Her throat bobs with a swallow. “Me too.”
“I remember what happened when I was twenty.”
“You … remember?”
“My grandmother had taken the memories from me. But my mother just returned them.”
As one, we turn to look at the slab, covered completely in the orereowe flowers. The sisireowe must’ve been overtaken at some point, overwhelmed by the former.
“She’s still there,” Rosemary whispers. She turns to look at me, her gaze pleading. “I can’t—we can’t leave her here like this. She deserves better than this.”
It takes me a few tries before I can speak. “You mean you don’t think I—you still believe I’m—”
As always, she knows what I’m fumbling to say. Her entire body softens.
“I believe you,” she whispers, cupping my face in her soft, cool palms. “I trust you. I love you.”
“B-But …” I clench my jaw at the pathetic tremble in my voice.

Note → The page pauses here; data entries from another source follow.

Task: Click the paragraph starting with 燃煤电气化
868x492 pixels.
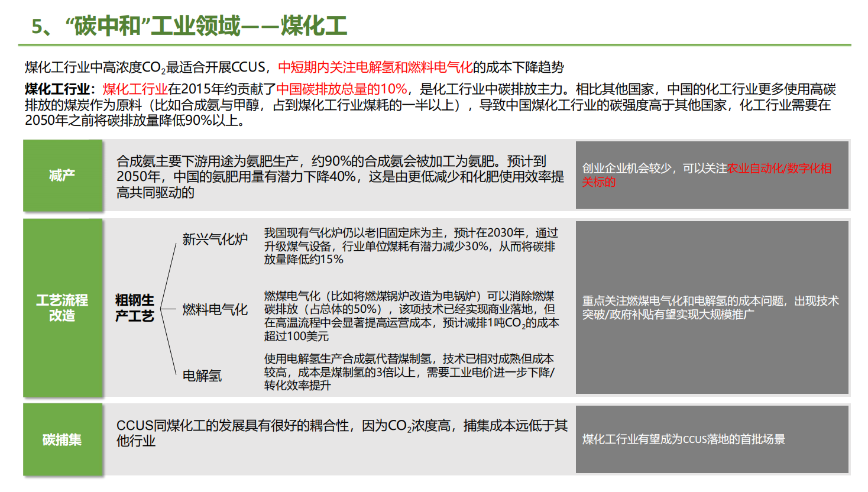Action: pos(410,316)
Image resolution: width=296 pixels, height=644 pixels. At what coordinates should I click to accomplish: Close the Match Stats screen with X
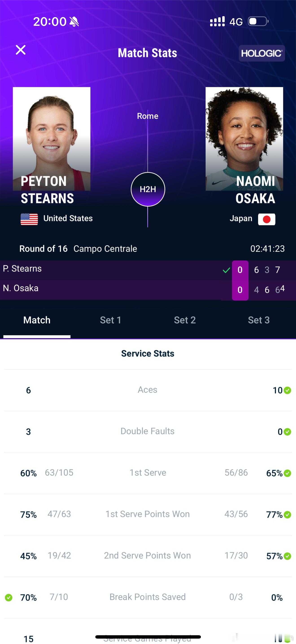[21, 50]
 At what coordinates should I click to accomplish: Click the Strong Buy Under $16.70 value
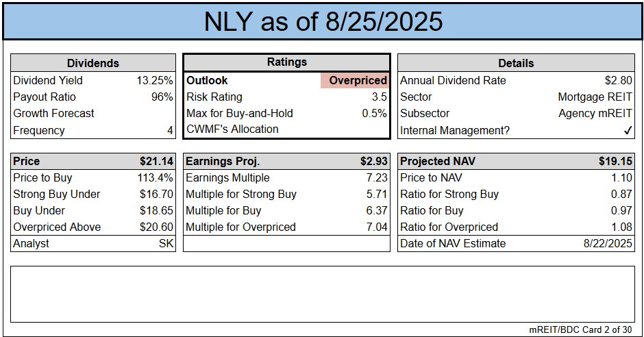coord(157,195)
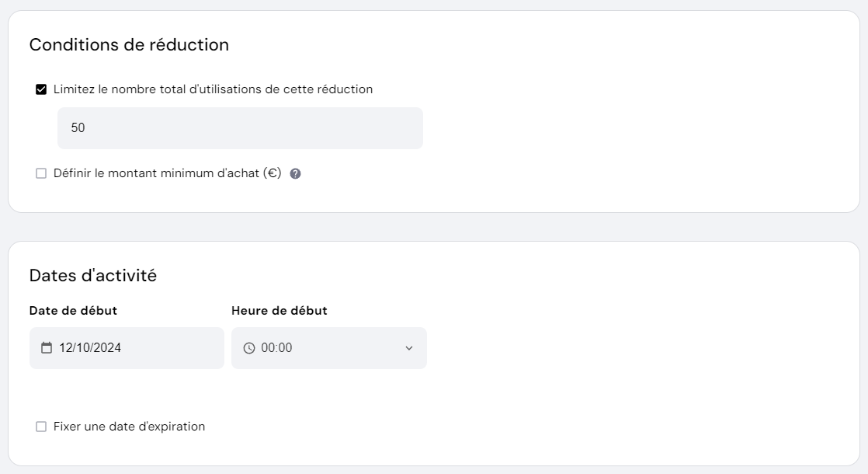Click the 'Conditions de réduction' heading
The width and height of the screenshot is (868, 474).
pos(128,44)
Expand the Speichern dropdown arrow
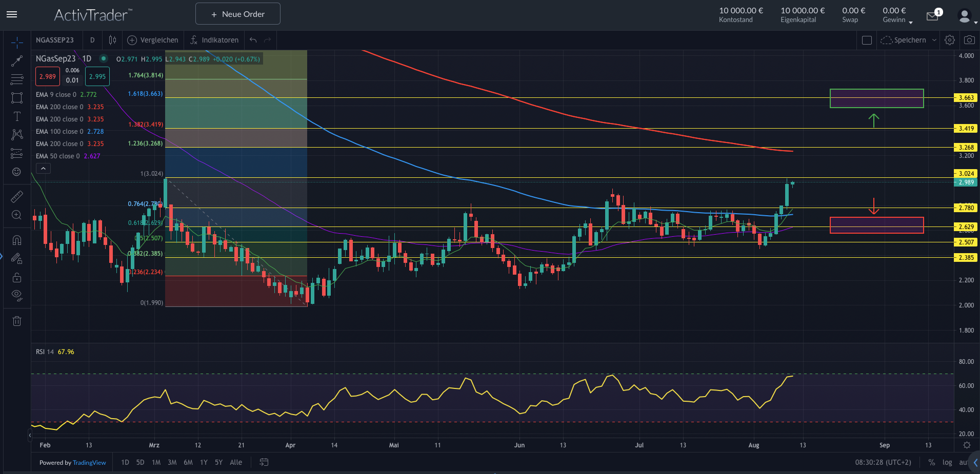 pos(934,40)
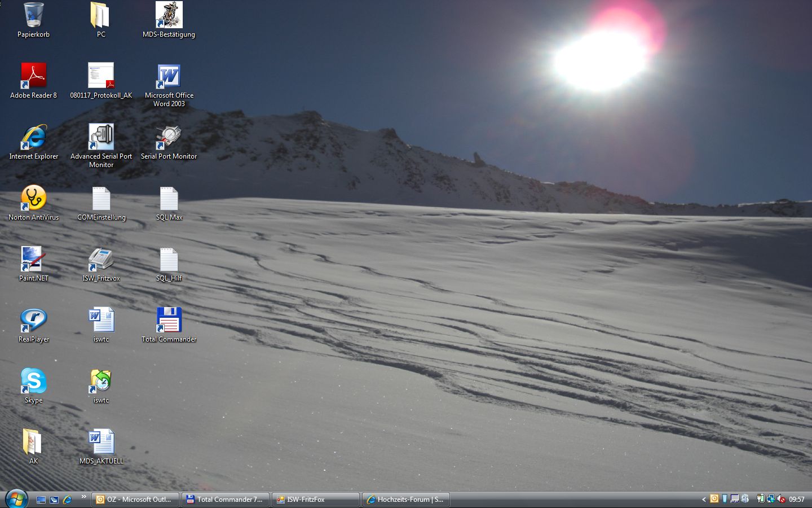Screen dimensions: 812x508
Task: Click the Skype desktop icon
Action: [x=33, y=382]
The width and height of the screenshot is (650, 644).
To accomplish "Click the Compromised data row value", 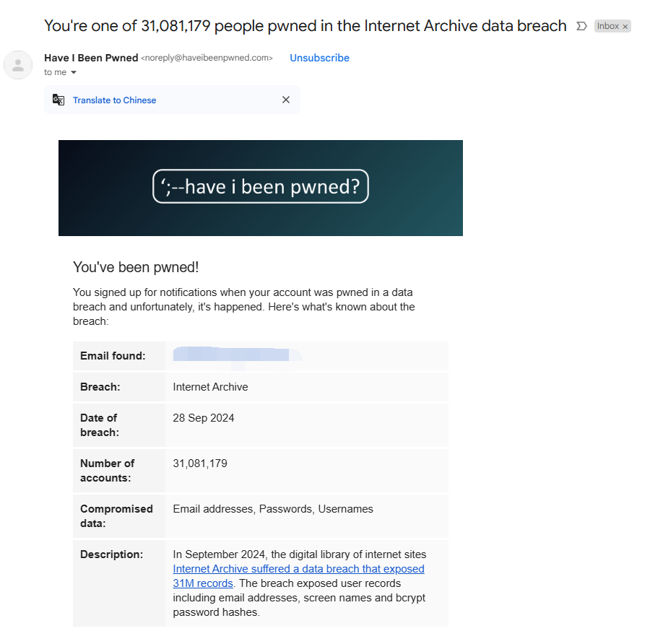I will click(273, 509).
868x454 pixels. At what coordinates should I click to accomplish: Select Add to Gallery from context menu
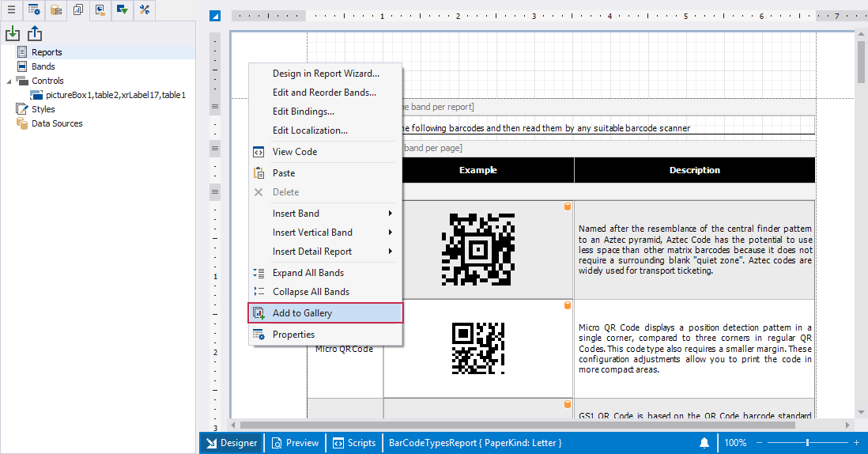pos(325,313)
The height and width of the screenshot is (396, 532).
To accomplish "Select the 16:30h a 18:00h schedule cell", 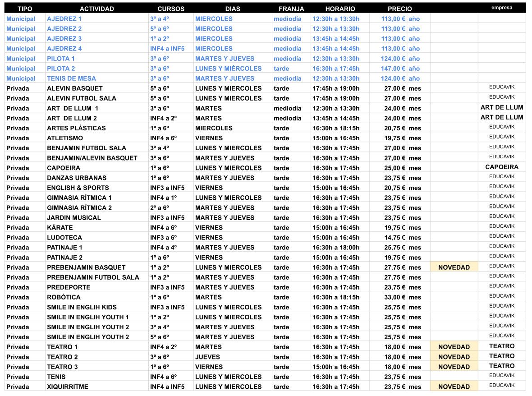I will tap(336, 248).
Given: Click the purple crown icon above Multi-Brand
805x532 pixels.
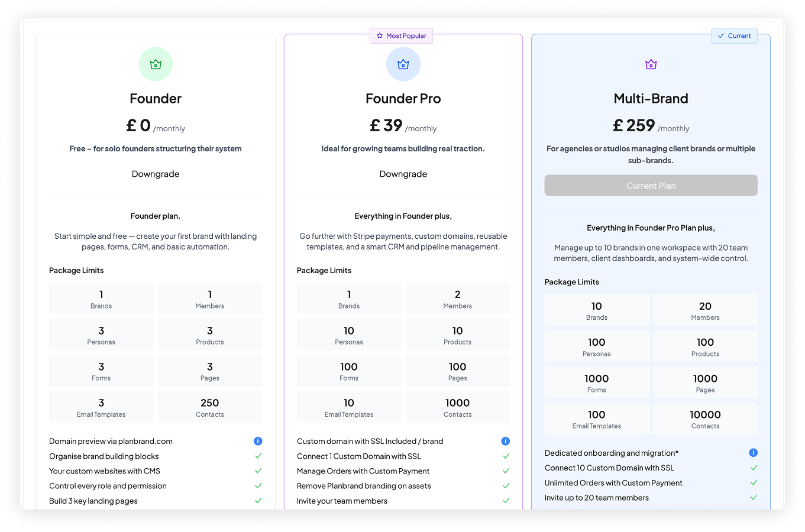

Having my memories back adds a different dimension to my understanding of myself.
Watching what my mother and grandmother had become at the end—what if I’m headed toward the same fate?
Doing desperate, despicable things all so I don’t have to ever acknowledge the monster.
“Genevieve,” Rosemary reprimands gently.
“What if the only reason I was drawn to you was because of some deep rooted instinct left behind by my ancestors? What if that thing—that part of me—could somehow sense your gift, and honed in specifically on you because of that?”
What if the only reason I want her is because the perfect predator in me can sense the perfect prey in her? How can I be sure what I feel is real and not just the monster?
“What if it did?” Rosemary retorts. “We made a choice the day we met, Genevieve. You made a choice. Maybe it was instinct. Maybe it was attraction and chemistry and a whole host of other things. But you could have turned around and walked out. I could have ignored you, or decided not to come back to that study room.”
It feels like my heart is thumping too loud. “But we didn’t.”
“No, we didn’t,” she repeats. “Why?”
“I-I don’t know.”
“Why Genevieve? Why did you keep coming back?”
“I—”
“WHY?”
“Because I wanted to!” My chest heaves. “I wanted to. Fuck.”
Rosemary’s chest is rising and falling just as quickly. “Every single step I’ve taken toward you, I’ve taken on purpose.” Her eyes are glistening. “Don’t tell me it isn’t the same for you.”
“It is,” I whisper raggedly. “It is. Fuck, Rosemary.”
We fall into each other, kissing long and hard, only pulling apart to gasp in air into our deprived lungs.